2. To know which disk partition on the VM is experiencing performance issues, take a look at the measure graphs that follow the dial charts. The measure graphs in Figure 10 depict the time-of-day variations in disk usage and disk activity for the top-3 (by default) disk partitions of the VM over a default period of 1 hour. Using these graphs, the following can be ascertained:
  - How has disk space been utilized across the virtual disks over the last 1 hour? Is any disk exhibiting excessive usage trends? If so, which disk partition is it, and when during the last hour did this trend begin?
  - How busy were the virtual disks during the last hour? Which disk was the busiest?
  - Are all virtual disks able to process requests quickly, or are too many I/O requests currently enqueued for a disk? If so, which disk is it?
  - Was any sudden/steady increase noticed in the length of the I/O request queue of a disk during the past hour?

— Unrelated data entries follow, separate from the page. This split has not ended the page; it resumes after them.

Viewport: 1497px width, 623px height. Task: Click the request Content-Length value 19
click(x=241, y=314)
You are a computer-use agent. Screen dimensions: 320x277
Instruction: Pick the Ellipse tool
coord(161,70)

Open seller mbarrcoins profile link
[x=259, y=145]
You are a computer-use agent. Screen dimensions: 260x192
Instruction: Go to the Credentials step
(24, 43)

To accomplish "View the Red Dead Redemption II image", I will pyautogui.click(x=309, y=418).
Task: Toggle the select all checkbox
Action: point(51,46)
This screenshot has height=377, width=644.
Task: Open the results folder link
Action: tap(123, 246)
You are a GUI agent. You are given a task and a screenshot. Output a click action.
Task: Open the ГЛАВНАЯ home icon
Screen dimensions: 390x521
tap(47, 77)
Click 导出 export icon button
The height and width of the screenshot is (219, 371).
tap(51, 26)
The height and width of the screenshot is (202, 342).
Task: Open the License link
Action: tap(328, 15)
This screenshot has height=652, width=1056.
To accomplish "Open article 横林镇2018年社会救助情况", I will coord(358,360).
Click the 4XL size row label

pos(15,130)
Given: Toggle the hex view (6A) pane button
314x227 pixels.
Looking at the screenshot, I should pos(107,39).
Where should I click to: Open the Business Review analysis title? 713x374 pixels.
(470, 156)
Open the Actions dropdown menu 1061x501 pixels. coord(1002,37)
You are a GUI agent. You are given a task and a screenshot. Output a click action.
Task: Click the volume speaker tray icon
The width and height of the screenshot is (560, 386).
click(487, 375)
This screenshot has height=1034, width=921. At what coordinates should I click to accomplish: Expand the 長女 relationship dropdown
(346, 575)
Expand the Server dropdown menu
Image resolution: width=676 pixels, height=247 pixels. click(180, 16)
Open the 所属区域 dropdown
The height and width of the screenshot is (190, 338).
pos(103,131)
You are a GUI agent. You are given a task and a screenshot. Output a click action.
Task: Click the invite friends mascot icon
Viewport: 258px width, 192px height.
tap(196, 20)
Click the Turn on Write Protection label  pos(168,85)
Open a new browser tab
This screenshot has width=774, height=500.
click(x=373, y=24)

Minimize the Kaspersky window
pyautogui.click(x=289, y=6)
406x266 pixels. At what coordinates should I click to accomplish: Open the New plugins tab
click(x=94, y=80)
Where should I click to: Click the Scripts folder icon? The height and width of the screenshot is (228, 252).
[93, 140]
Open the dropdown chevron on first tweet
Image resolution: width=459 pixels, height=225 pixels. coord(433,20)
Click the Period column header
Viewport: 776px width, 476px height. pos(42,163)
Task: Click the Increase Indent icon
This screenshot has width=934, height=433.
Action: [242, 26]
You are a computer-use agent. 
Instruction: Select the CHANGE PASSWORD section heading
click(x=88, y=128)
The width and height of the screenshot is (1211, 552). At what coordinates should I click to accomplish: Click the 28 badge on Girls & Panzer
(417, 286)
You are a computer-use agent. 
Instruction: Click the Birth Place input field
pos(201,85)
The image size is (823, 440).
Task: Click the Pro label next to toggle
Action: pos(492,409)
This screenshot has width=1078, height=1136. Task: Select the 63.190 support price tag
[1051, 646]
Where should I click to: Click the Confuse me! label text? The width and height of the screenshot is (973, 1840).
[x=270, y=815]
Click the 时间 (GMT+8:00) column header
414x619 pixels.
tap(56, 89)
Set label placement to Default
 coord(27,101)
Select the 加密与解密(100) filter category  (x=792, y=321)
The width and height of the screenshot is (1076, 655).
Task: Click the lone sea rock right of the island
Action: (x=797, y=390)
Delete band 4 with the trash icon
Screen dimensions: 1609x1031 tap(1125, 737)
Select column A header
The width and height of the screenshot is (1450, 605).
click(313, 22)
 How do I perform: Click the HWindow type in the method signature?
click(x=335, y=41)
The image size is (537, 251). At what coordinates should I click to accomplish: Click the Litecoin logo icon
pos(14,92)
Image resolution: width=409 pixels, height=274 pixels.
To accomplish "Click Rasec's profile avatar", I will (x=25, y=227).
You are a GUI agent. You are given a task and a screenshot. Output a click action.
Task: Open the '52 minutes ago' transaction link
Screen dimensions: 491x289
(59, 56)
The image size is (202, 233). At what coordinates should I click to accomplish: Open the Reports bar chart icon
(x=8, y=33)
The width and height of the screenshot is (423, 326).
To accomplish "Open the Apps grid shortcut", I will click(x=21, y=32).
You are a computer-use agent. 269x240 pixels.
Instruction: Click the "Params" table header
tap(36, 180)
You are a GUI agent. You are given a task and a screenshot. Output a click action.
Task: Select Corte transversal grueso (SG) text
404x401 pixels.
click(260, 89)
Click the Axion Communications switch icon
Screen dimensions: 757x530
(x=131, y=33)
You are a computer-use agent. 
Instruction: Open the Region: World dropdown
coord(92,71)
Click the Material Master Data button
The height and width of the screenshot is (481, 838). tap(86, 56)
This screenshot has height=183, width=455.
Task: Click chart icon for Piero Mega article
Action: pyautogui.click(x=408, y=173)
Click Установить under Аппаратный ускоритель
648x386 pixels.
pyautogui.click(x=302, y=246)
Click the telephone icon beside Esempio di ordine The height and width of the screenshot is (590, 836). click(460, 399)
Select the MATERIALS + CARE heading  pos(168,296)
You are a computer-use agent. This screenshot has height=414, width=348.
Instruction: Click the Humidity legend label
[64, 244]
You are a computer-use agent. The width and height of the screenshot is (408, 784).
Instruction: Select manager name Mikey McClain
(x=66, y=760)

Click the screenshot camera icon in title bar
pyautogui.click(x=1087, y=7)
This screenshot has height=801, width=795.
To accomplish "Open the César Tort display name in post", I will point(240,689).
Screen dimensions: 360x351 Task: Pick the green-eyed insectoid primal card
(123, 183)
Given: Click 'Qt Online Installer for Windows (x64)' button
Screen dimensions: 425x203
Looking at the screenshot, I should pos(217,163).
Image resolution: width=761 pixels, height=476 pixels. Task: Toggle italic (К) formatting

3. However, analysis of an hour’s data might not be enough at all times. For instance, the free space on a virtual disk might have decreased gradually, but steadily over a time span of say 1 week. This anomaly might not be evident in a 1-hour graph. You need to plot a graph for a week to figure this out. Therefore, to facilitate usage analysis over longer time windows, eG Enterprise allows you to change the timeline of the measure graphs. For this, simply click on the icon in the measure graph of interest to you to enlarge it. In the magnified mode, you not only get to alter the graph Timeline, but can also study the graph more clearly.
4. Also, by default, the measure graph is plotted only for the top-3 partitions, in terms of activity/space usage (as the case may be). In the enlarged mode, you can configure the graph to plot usage metrics related to more or less number of partitions. For this, select a different option from the Show drop-down.
Uptime

If Uptime is chosen as the Subsystem, the resulting dashboard enables you to promptly detect unscheduled reboots and determine how long the VM has been down (see Figure 10.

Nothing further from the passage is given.